For decades, enterprising Thais have grown wealthy gathering society's canine pests by the tens of thousands and selling them to Vietnamese distributors for about $10 per head. Intelligence gathered from police, traffickers and local politicians suggests that at least 30,000 strays are now smuggled through illegal river borders each month.

Demand appears to be rising, a trend that one study from Bangkok's Chulalongkorn University attributes to a more vibrant Vietnamese economy. Hanoi's leftover Thai dogs were once re-sold in China, according to researcher Thanyathip Sipana, but now Vietnamese consumption leaves little for the Chinese.

In a region where many turn to the rice paddies for work, dog collecting is a tempting alternative.

Just outside town, chain-link fencing and barbed wire encircle a dog gathering way station. Metal cages litter the grassy lawn. Dozens of dogs pace inside a chicken-wire kennel. A hulking black dog named Pepsi - a prisoner-turned-pet - keeps watch by the gate.

"It's a lucrative business," says Wit, the boss of a dog collecting crew. Though he would not offer his real name - he said speaking to journalists would bring harsh retribution from his higher-ups -- the 33-year-old agreed to a few photos of his dog pen and a breakdown of the trade's day-to-day mechanics.

In Wit's corner of Northeast Thailand, jade-green rice fields reach out to touch the horizon in each direction. A glut of wild strays roam this countryside, slinking through its villages and cities, feeding off field rats and loitering around farms.

Wit and his crew are dispatched to find those dogs, subdue them and truck them to an illegal Thai-Lao border crossing on the Mekong River.

"The money is good, but it's a constant pain," says Wit, face flushed pink from a mid-day drinking session. As he spoke, a dirty-blonde poodle mix -- yet another of his canine pets -- toddled out from the kitchen and flopped down on the doormat.

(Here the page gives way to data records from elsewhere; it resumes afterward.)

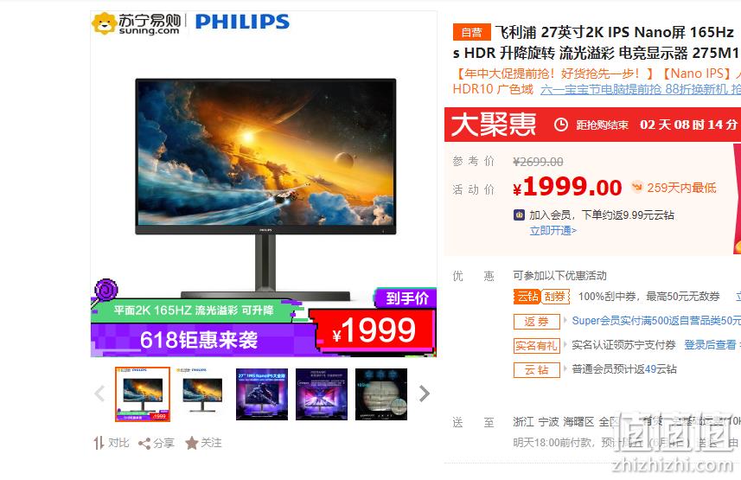Click the 自营 self-operated badge
The image size is (741, 480).
pyautogui.click(x=471, y=32)
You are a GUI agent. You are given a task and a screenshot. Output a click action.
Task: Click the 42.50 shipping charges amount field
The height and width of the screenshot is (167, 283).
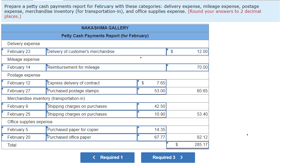[152, 106]
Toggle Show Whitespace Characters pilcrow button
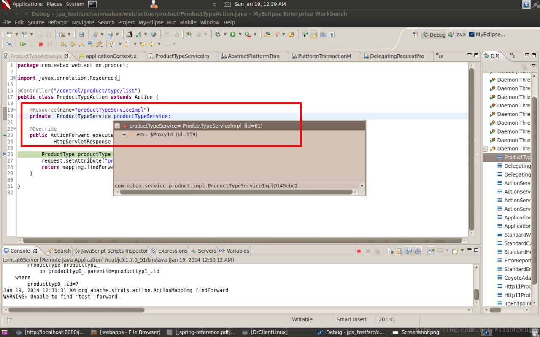The height and width of the screenshot is (337, 540). point(332,35)
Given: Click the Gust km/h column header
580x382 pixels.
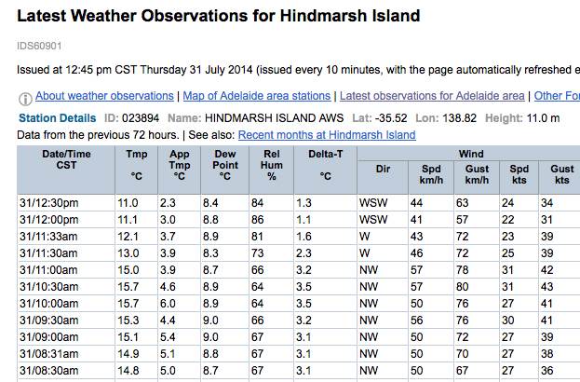Looking at the screenshot, I should coord(477,175).
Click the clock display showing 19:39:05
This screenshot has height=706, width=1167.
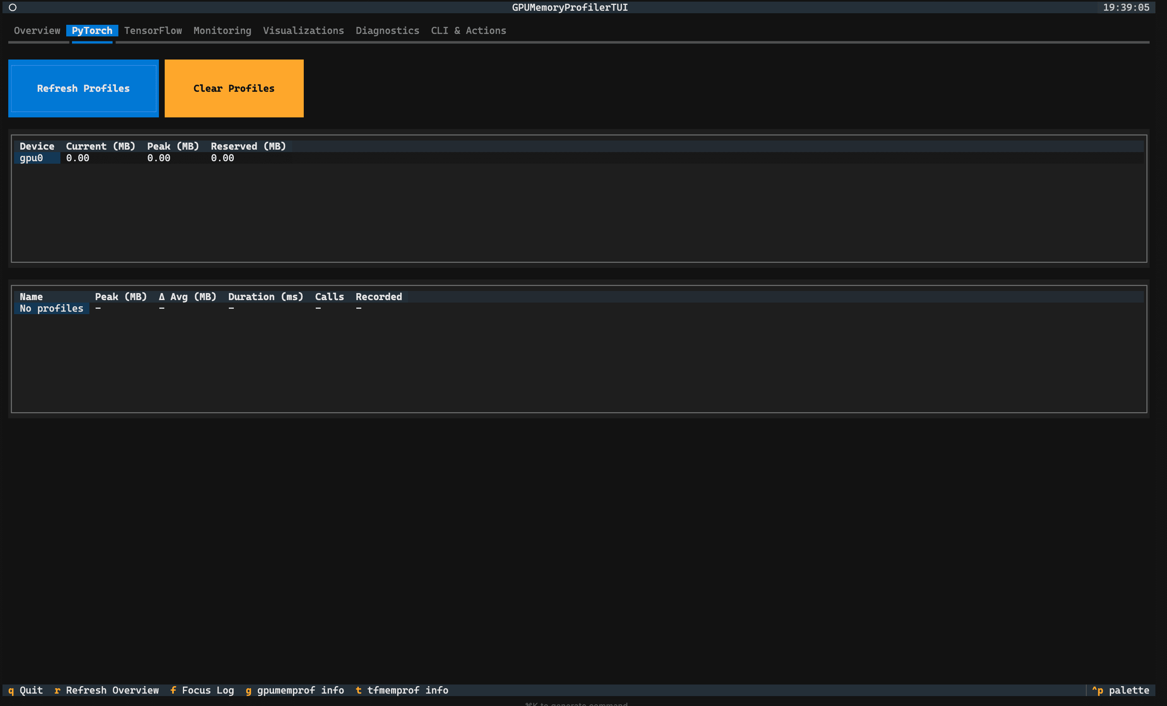click(1127, 7)
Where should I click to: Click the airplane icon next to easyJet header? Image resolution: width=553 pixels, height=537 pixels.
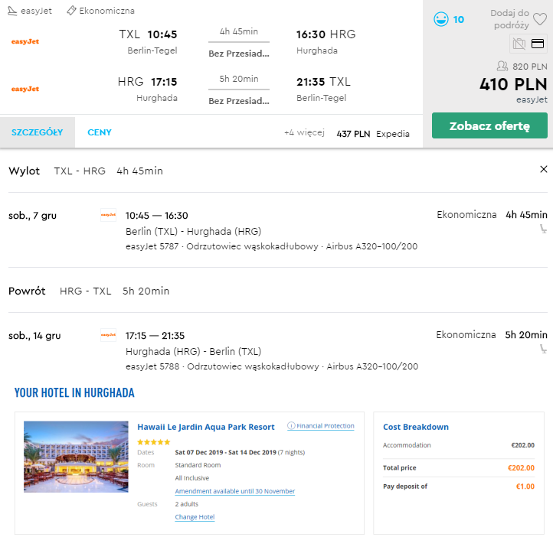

"We have to pay police to leave us alone. We sometimes shut down our operation if there's too much scrutiny," Wit says. "Neighbors sometimes complain about the smell."

Each day, the dog collectors troll the region in pick-up trucks fitted with iron cages. They leave home base with small bills and plastic buckets -- a gratuity for farmers who agree to turn over the strays who populate their fields.

Villagers know the trade as "Maa Grabong," a pairing of the Thai words for "dog" and "canister." Poor villagers will often exchange dogs for plastic basins, which are useful for household chores.

When collectors cruise through, broadcasting their services through a cheap megaphone, farmers see an opportunity to dispense with nuisance dogs: the kid biters and chicken eaters. A deal is struck and the mutts are tossed into cages by the scruff. Less cooperative dogs are yoked with a lasso fixed to a bamboo pole.

"This is a business from way back when," says Nan Nantagalik, a 61-year-old grandmother and Ta Rae villager. "Country people need a way to get rid of dogs that chase their kids."

The plumpest, healthiest strays are fast-tracked to Vietnam, where an especially desirable dog is said to fetch $60 in a Greater Hanoi meat market. But only low-grade dog meat remains in Thailand, where it's often mashed to a pulp and dried into scarlet-colored ropes of jerky. The stuff is displayed everywhere at the Ta Rae butchery: on tables, in basins and strung from the roof like chewy wind chimes.

The dog wrangling, the town's disrepute, the smuggling by moonlight -- Wit says none of it gives him pause.

"I've never stopped to ask if this is wrong," says Wit, his silver necklace reflecting the amber sun. "It's a way of life, passed down from the older generations. This is what my family has taught me."